Required work:
Starting at the line that contains "This screenshot has" and ending with the last line of the listing, write out those lines again with their requests, adding 7 to every coordinate in the answers. Leave the pictures out of your answer.

[Saved entries]
Start

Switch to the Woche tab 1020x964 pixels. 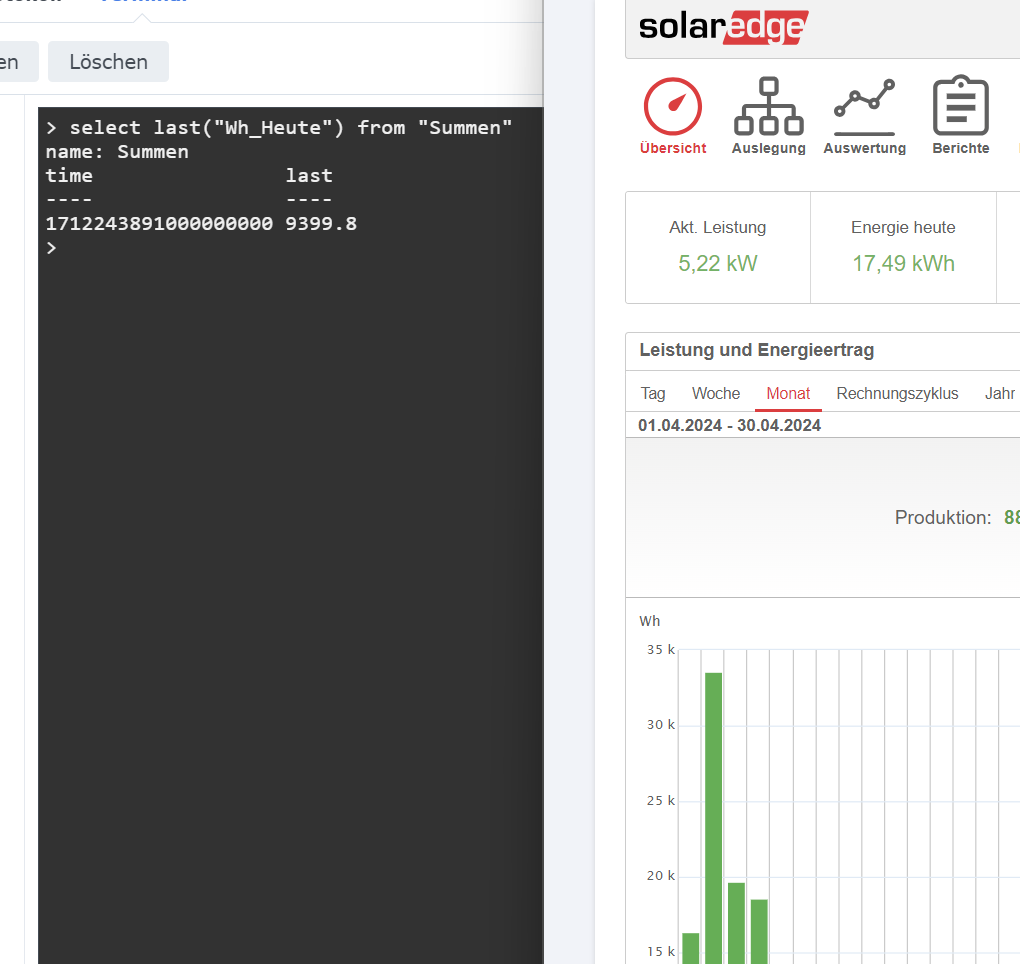(716, 394)
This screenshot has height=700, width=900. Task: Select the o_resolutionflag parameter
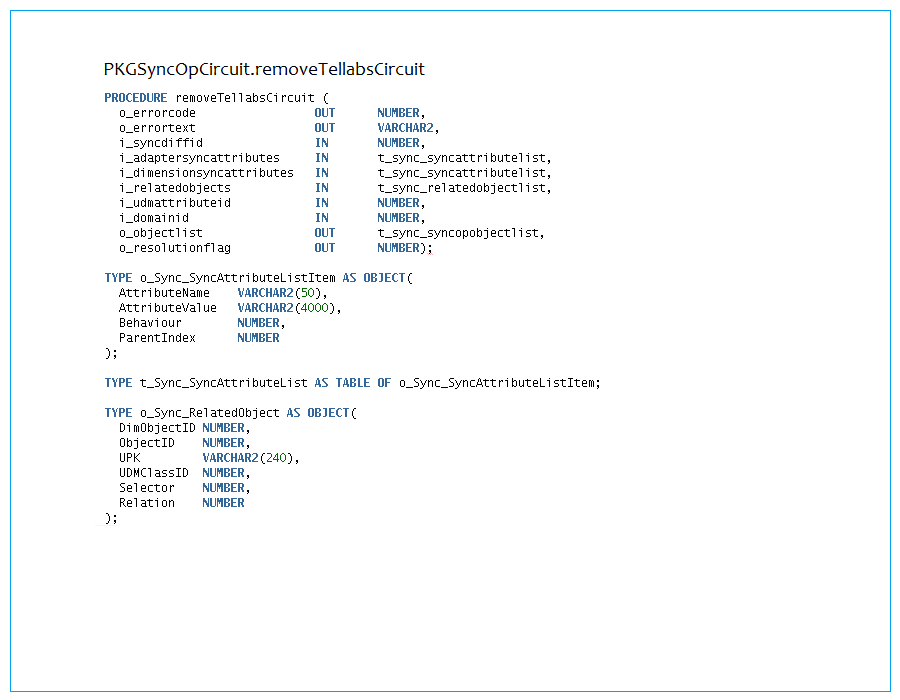[x=167, y=248]
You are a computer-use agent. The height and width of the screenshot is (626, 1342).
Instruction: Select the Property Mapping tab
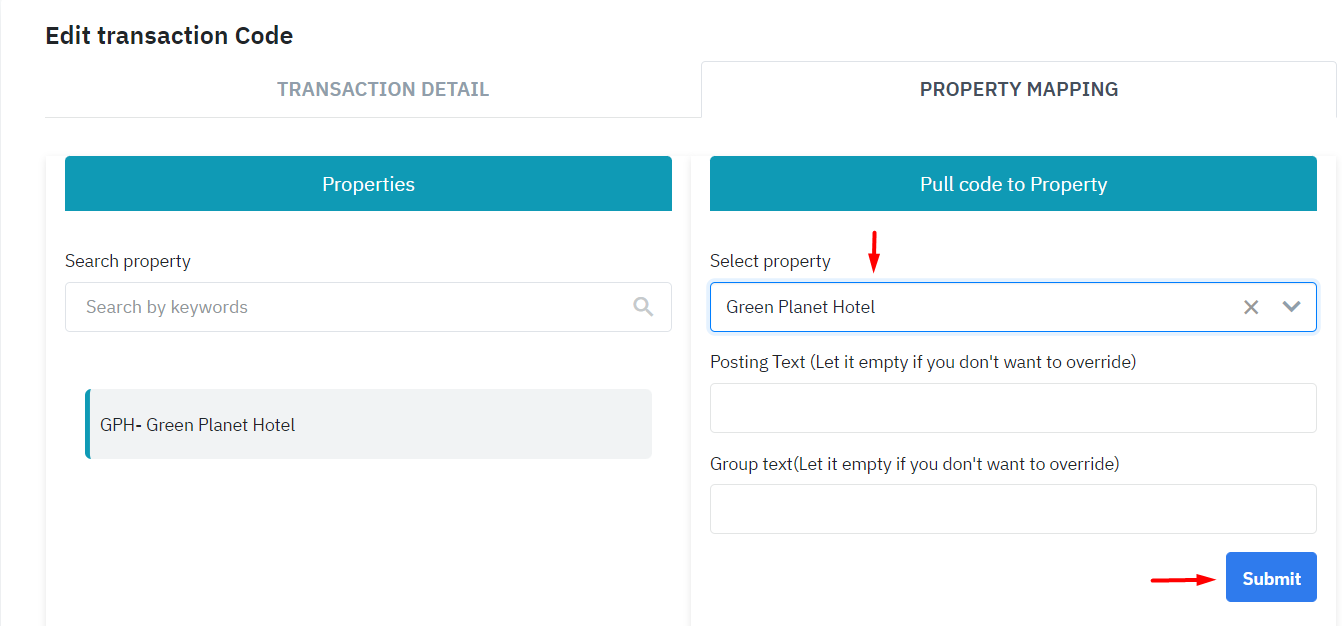pyautogui.click(x=1018, y=89)
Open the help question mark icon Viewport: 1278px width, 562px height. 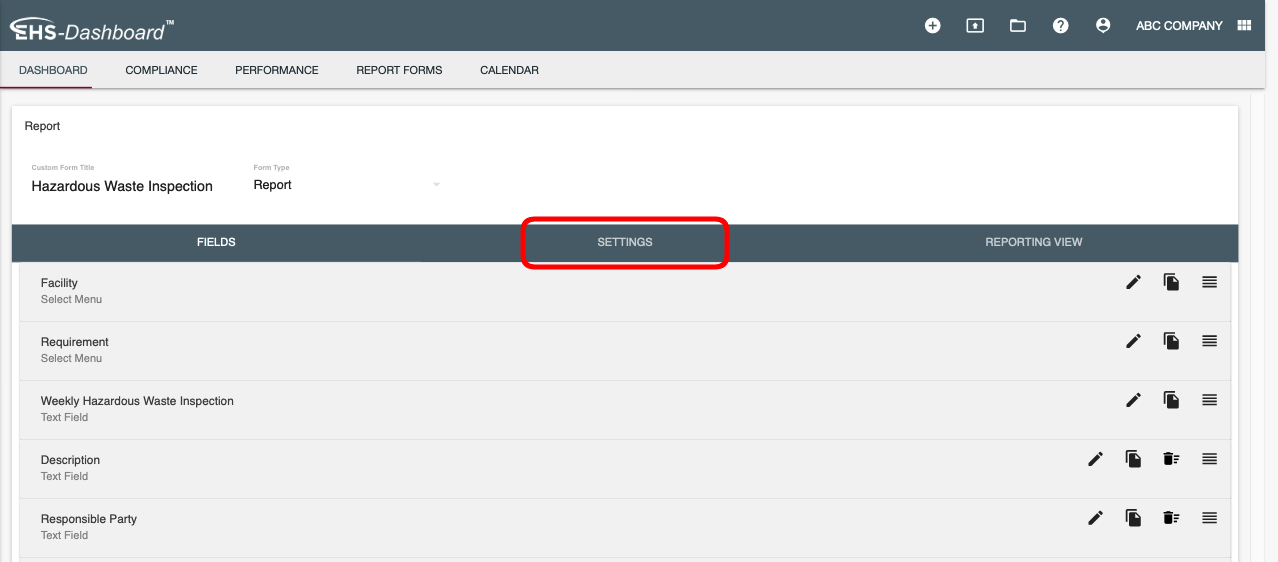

End

Result for this exercise:
This screenshot has height=700, width=900. Task: Select the o_resolutionflag parameter
[x=174, y=255]
You are a computer-use agent. The height and width of the screenshot is (626, 1342).
Instruction: Select the Property Mapping tab
pyautogui.click(x=1025, y=96)
Open the help question mark icon Viewport: 1278px width, 562px height. 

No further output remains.